17.05.2018

graziella

alphonse de lamartine

siyasal özgürlük duygusu, imkan sahibi insanların bu özlemi, halkın içine kadar işlemez.

gençliğin ilk hayali olması, ancak yüreğin solup ruhun gücünü yitirdiği, cesaretin kırıldığı vakit yok olması; özgürlüğün, insanın kutsal ülküsü olduğunun kanıtıdır. yirmi yaşında olup da cumhuriyetçi olmayan bir tek ruh yoktur. köleleşip de yıpranmayan tek yürek yoktur.

yalnızca üzüntüyle harcanan insan hayatı geri gelmez. bir günlük gözyaşı, bir yıllık çalışmadan daha çok güç tükettirir.

insan her yerde insandır. hassas yaradılışı hep aynı içgüdüleri barındırır; ister roma'nın parthenon'unda, saint-pierre'inde olsun, ister procida'nın kayaları üzerindeki fakir bir balıkçının kayığında.

iştahın baharat eklediği ve uzuvların sapasağlam olduğu durumda, en sıradan besinler bile vücuda yeterli gelir ve onu yeniler.

adı sanı duyulmamış insanlar böyle zamanlarda ortaya çıkar, isimleriyle olduğu gibi dehalarıyla da kitleleri uyandırır, zorbalıkla mücadele eder, ulusları kurtarırlar; ardından da istikrarsız ve nankör halklar yüzünden değerini bilmeyen zamanın ve öçlerini alacak gelecek kuşaklar karşısında idam sehpasının kurbanı oluverirler.

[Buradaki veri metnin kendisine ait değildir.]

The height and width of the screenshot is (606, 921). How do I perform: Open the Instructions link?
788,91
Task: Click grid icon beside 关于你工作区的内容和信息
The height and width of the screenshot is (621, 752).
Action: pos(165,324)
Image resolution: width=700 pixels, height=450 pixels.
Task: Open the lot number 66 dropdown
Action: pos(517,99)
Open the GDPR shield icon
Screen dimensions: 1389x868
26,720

toplumun üst sınıflarında samimi bir arkadaşlığın kurulması için gerekli görülen zaman, alt sınıflarda söz konusu bile değildir. duygular menfaatlerle kirletilmediği için, kalplar güvenle açılır ve çabucak kaynaşır. akrabalık kurmaya doğal insanlar için sekiz gün bile yeterliyken, sosyete insanları için sekiz yıl bile azdır.

dünyanın bütün altınları hassas bir insanın bir kalp atışını, bakışındaki bir sevgi ışığını satın almaya az gelir.

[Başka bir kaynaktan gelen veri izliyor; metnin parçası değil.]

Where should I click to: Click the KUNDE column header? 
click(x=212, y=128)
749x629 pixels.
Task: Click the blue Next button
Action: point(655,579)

insan kendi içini kemiren şeyi dışa vuramadıkça rahatlayamaz. insanın düşüncesini yazıyla ifade etmesi, kendini tanıması ve varlığının farkında olması için gerek duyduğu bir aynadır.

her şeyin uğruna ağlayamayız. her insanın kendi acıları, her asrın kendi acımaları olur; bu da yeter zaten.

ah! toy bir adam sevme yeteneğinden nasıl da yoksundur! hiçbir şeyin değerini bilmez. gerçek mutluluğu ancak kaybettikten sonra tanır. ormanlardaki genç bitkilerde bolca usare ve kararsız gölgeler vardır; ama yaşlı bir meşenin kalbinde çok daha fazla ateş bulunur.

boş bir kibrim vardı o zaman ve yalnızca o vardı. bu boş gurur, insanların kusurlarının en aptalcası ve en acımasızıdır. çünkü insanı mutluluktan utandırır.